Detector outputs are stored in out.detectors by name. For the excited‑state population:

out.detectors["P_e"]
5001-element Vector{Float64}:
 9.869571931419052e-6
 3.947789809187577e-5
 8.882380959535094e-5
 0.00015790535834975207
 0.00024671981713382096
 0.0003552636797047994
 0.00048353266093685023
 0.0006315216969902259
 0.0007992249455111807
 0.0009866357858626174
 ⋮
 0.00048353266149810093
 0.0003552636801859175
 0.00024671981753478564
 0.000157905358670546
 8.882380983595985e-5
 3.94778982522886e-5
 9.869572011627851e-6
 1.629666288772325e-22
 9.869571851208647e-6

You can now plot out.detectors["P_e"] against out.times using your plotting package of choice.
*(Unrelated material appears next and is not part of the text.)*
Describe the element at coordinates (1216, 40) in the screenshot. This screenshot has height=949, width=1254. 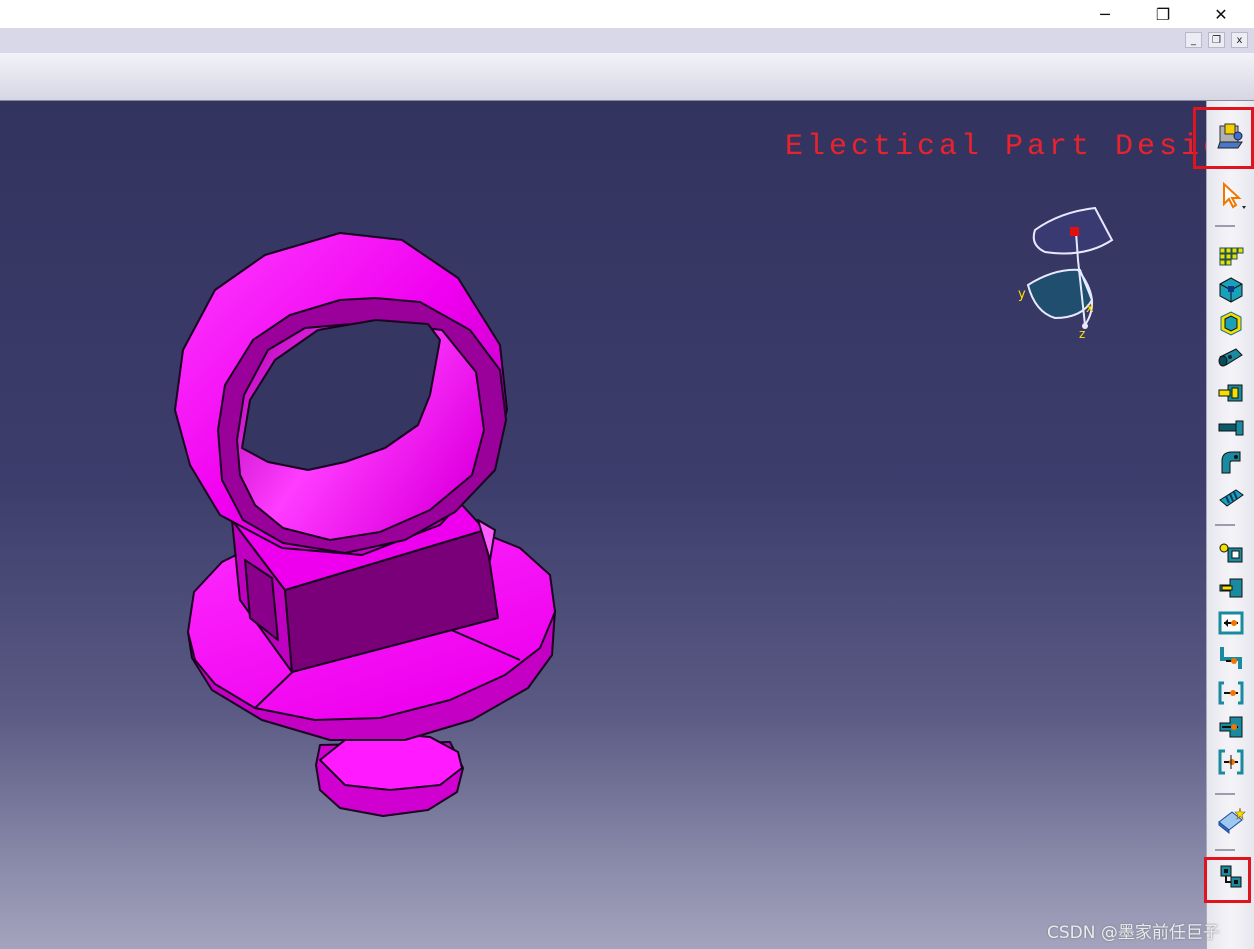
I see `document-restore-button: ❐` at that location.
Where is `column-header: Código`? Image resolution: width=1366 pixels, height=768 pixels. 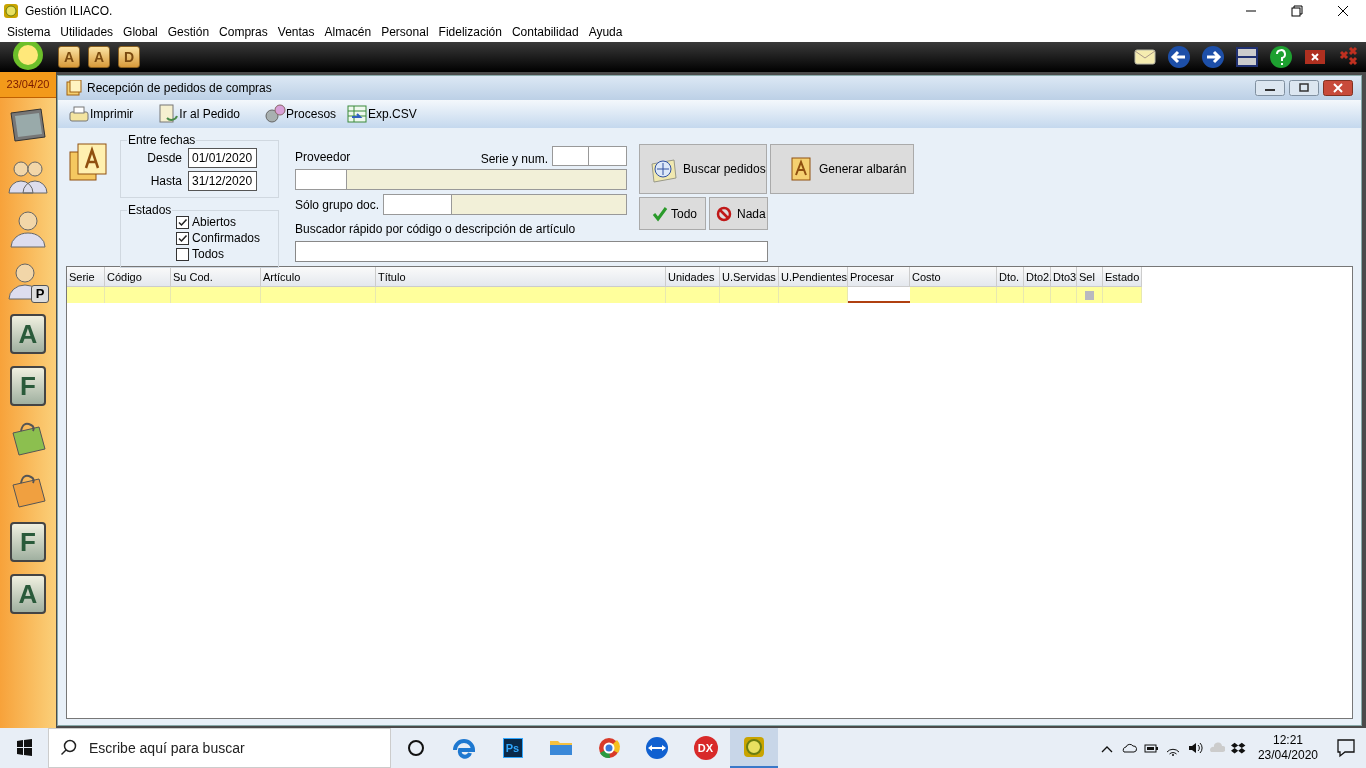 column-header: Código is located at coordinates (138, 277).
Using AtomTwin in a project environment

For a new project directory:

mkdir my_atom_project
cd my_atom_project
julia --project=.

Then in the Julia REPL:

julia> ]
pkg> add AtomTwin

Your Project.toml will now list AtomTwin as a dependency, and you can use it in any script inside this directory:

using AtomTwin

Example workflows

Once AtomTwin is installed, you can:

  • Explore more examples such as Rabi oscillations with noise and dissipation.
  • Design and optimize your own sequences including quantum and classical dynamics of atoms in tweezer arrays.
  • Prototype your own quantum instructions, estimate fidelities and error budgets.